Agent-buyers were "primarily small businesses with a single owner-operator." (Order of district court, Dec. 4, 1973, Civ. No. 3-71-49, at 15.) They ranged in size from those with modest inventories to those with "a sizeable business." (Trial Tr. 117-18.) In addition to acting as agent-buyers of taxpayers, these businesses ordinarily were established feed and agricultural supply dealers. Whatever their motive in agreeing to act as agent-buyers, the dealers contracted with taxpayer, at taxpayer's initiative, to sell taxpayer's supplies to farmers. The terms of the agreement between these dealers and appellee are important and bear summarization:

1) Taxpayer agreed to deliver Land O'Lakes feed, seed, and fertilizer, as ordered by agent-buyer, on regularly established credit terms.

2) The agent-buyer agreed to sell these items to farmers by means of sales slips furnished by Land O'Lakes, with copies of the slips to be returned to Land O'Lakes.

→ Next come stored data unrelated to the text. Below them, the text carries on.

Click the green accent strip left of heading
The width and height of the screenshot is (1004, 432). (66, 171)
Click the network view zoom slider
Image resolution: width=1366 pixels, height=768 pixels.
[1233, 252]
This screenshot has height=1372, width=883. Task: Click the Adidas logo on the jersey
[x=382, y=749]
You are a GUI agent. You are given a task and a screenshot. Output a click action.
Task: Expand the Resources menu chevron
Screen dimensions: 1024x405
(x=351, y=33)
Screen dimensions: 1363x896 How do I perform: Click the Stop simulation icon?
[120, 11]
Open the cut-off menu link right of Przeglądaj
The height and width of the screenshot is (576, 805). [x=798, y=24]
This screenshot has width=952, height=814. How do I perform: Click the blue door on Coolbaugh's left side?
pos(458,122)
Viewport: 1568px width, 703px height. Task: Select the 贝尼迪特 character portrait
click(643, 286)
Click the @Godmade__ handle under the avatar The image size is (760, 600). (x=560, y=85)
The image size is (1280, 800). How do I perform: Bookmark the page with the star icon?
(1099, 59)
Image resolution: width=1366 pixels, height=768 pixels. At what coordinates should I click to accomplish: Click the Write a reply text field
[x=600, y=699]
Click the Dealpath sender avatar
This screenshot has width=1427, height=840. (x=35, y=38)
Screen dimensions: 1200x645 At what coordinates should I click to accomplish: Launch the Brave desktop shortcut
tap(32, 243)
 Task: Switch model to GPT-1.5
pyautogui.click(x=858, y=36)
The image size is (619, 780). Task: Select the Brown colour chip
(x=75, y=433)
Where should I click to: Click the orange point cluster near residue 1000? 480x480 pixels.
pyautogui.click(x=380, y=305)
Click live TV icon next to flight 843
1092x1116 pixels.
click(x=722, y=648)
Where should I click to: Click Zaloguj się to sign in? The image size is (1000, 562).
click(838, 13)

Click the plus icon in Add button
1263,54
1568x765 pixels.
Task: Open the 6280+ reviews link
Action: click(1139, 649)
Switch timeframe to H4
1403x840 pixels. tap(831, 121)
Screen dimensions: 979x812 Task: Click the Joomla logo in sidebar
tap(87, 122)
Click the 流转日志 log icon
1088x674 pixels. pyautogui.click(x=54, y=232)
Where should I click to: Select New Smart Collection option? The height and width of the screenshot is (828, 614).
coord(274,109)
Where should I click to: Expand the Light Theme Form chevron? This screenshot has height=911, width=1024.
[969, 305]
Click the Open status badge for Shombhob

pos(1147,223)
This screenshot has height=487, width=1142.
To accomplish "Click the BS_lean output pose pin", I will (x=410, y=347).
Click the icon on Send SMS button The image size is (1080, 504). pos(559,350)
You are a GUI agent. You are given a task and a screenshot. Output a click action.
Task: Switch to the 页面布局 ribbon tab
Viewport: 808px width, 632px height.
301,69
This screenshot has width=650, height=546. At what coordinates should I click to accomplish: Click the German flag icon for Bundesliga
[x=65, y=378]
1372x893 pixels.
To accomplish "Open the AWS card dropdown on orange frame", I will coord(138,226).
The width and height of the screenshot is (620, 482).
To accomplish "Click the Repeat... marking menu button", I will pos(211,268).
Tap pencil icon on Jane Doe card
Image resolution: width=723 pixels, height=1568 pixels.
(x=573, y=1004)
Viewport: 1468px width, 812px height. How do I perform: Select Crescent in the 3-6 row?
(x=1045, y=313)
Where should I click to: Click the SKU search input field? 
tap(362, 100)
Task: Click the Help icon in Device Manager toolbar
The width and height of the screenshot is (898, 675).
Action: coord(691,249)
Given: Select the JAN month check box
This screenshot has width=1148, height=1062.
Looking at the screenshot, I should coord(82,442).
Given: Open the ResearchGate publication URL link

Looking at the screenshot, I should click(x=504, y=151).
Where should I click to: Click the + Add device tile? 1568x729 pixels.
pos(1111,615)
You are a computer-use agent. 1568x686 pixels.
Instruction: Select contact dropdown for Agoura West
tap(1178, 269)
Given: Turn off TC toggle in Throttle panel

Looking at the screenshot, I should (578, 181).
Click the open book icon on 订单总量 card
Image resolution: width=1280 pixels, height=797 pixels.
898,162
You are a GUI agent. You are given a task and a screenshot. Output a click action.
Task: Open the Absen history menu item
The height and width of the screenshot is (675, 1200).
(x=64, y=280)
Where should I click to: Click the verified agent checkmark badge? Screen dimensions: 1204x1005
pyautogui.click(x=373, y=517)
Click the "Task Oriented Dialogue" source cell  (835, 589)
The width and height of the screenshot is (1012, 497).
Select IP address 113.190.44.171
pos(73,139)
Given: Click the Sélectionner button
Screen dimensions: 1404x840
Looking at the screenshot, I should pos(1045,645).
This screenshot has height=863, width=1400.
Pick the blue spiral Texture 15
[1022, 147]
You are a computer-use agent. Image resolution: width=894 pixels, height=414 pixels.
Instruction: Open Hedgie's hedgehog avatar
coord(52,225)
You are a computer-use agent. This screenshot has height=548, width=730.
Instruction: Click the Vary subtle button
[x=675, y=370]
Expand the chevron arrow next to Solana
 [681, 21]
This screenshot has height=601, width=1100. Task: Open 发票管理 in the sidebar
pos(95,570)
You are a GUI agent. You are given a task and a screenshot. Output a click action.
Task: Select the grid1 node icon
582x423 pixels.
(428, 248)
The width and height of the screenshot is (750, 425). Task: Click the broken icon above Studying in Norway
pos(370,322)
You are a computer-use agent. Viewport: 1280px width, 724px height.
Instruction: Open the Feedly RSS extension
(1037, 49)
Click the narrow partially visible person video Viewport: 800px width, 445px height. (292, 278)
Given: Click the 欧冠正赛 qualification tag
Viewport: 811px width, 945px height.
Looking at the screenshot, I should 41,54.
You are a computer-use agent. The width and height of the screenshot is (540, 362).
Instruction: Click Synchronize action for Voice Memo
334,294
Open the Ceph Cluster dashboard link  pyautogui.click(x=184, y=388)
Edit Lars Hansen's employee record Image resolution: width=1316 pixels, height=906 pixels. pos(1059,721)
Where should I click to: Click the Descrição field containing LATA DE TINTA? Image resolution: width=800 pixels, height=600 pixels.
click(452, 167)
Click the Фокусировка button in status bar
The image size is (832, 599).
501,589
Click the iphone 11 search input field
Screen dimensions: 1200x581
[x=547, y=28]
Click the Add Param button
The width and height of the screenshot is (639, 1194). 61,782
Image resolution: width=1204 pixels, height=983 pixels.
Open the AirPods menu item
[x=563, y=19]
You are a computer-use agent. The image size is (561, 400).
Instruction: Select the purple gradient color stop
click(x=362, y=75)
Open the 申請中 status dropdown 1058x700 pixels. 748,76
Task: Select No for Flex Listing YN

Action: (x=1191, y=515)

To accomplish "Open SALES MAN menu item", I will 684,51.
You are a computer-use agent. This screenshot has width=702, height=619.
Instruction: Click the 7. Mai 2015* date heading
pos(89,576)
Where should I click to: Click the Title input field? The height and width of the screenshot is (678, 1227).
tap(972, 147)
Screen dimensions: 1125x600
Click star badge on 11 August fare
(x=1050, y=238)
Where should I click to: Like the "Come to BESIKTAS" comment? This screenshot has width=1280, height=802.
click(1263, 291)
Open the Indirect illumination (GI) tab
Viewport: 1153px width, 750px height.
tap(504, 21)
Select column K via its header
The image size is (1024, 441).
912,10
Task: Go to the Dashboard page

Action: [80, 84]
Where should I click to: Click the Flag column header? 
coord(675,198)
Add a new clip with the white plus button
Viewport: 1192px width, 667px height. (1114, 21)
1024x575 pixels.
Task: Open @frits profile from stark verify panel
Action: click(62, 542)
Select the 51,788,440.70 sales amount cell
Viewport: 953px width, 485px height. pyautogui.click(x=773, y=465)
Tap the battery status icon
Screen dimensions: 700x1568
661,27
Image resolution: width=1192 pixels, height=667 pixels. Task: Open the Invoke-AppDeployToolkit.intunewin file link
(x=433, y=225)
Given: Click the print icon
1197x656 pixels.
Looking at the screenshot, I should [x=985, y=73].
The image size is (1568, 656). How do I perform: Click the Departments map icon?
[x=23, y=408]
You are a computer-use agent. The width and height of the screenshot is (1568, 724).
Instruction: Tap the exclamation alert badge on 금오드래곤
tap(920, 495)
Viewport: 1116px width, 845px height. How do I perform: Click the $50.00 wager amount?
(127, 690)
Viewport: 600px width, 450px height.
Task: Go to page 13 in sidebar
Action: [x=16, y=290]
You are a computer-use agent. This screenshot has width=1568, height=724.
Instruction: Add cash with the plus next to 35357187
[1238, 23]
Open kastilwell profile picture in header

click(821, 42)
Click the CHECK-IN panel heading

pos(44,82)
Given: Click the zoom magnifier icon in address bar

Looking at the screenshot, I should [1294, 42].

3) Land O'Lakes agreed to calculate patronage dividends on the basis of sales slips returned by the agent-buyer and the agent-buyer agreed that such dividends belonged to the retail farmer-customers of the agent-buyer.

4) Feeds used as an ingredient in the agent-buyer's own feed mixture were not covered by the agreement. As to these feeds, the agent-buyer was deemed the patron and, as such, entitled to patronage dividends. (App. 100-01.)

Notwithstanding the taxpayer's intent to create a cooperative-patron arrangement with the farmer-consumer, the record establishes that Land O'Lakes sold its supplies unconditionally to the retail outlets without knowing the identity of the persons who would receive the products as alleged "principals." The risk of loss or sale remained with the retailers on delivery. The agent-buyer remained free to set the retail price on his sale to a customer and would gain the profit or bear any loss incident to the sale. Except for their obligation to forward sales slips to the taxpayer, agent-buyers, who operated farm stores and sold primarily to farmers, marketed Land O'Lakes' products just as they did any other inventory item.

The district court did not find any agency relationship between the agent-buyer and the ultimate farmer-consumer at the time that Land O'Lakes delivered its feed or other products to the agent-buyer. The court held that because these supplies ultimately reached the farmer, who thereby became entitled to the patronage dividend, their purchase by Land O'Lakes for sale to agent-buyers should not be considered a...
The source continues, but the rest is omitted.